Por: Marcelino de Andrés y Juan Pablo Ledesma |




“Mi mujer ha olvidado su nombre, no me reconoce y confunde la televisión con la realidad”.

Hace escasos diez años que Consuelo, la mujer con la que Francisco Galindo se casó hace ya cincuenta años, padece la temida enfermedad de Alzheimer. A los 57 años Consuelo empezó a perder la memoria. Visitaron algunos doctores, incluso psiquiatras. Pero las pastillas tan caras que le recetaron no surtían efecto. Algunos especialistas dictaron el terrible veredicto: son los síntomas de una demencia senil avanzada: Alzheimer.

Francisco compró todos libros y revistas publicadas. Con cariño y sacrificio se volcó de lleno en la enfermedad de su mujer y aprendió a convivir con la demencia de su esposa. No fue ni está siendo nada fácil: “Consuelo no puede hacer nada sola. No se reconoce en el espejo. A su lado la vida es una anécdota constante. Si me despisto un segundo, tira los platos a la basura o deja el gas encendido. Cada dos por tres se pone la ropa interior por encima del vestido; si le dejo el desayuno delante, se bebe lo suyo y lo mío. Es desesperante”.

Alguien ha tenido la osadía de calificar al Alzheimer como la guillotina que nos aguarda a todos tarde o temprano. Hablando con propiedad, el Alzheimer es una patología que consiste en el envejecimiento cerebral. Las neuronas y arterias cerebrales se debilitan y mueren. Si bien es verdad que el origen de esta enfermedad es variado, los neurólogos afirman que se deben a causas de tipo genético o a factores adquiridos del ambiente. Al aumentarse la calidad de vida, se ha disparado también la duración de la misma. Y esto sucede hasta en las mejores familias, porque el Alzheimer toca a las puertas de los ricos como a las chozas de los pobres. No tiene tarjeta de visita ni preferencias. ¿Quién no recuerda el caso Rita Hayworth o de Ronald Reagan?

Si bien es verdad que la mayoría de los afectados superan los 65 años, los primeros síntomas pueden asaltar a cualquier persona en la década de los cuarentas. ¡No es para alarmarse! Son casos muy aislados.

Entradas de datos almacenadas:
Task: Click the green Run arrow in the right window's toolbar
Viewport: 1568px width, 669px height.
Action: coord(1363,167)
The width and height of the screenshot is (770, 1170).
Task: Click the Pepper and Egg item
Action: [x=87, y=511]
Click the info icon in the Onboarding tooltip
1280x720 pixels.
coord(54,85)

SEGÚN LA INFORMACIÓN:
a) En el texto sobre el Alzheimer, ¿a qué edad empezó Consuelo a perder la memoria?
b) Continúa el texto sobre el Alzheimer a partir de su última oración.

RESULTADOS:
a) A los 57 años.

b)
¿Y si algún ser querido de tu familia...? Dios no lo quiera, pero puede darse. Entonces no podremos hundirnos ni desconcertarnos con la llegada del dolor. La enfermedad no es un monstruo devorador de vidas. No basta la resignación, por más cristiana que nos parezca. La esperanza, por el contrario, es activa, es ardiente, es gozosa. La esperanza descubre en la enfermedad, por terrible y tremenda que parezca, un estado, una etapa y parte de la vida. La enfermedad no crea víctimas, sino calidad de vida; vida en otra dimensión, más misteriosa, menos comprensible y adecuada a nuestros deseos, pero vida. Vida de una persona, de un ser humano, aunque haya perdido la memoria y sus facultades.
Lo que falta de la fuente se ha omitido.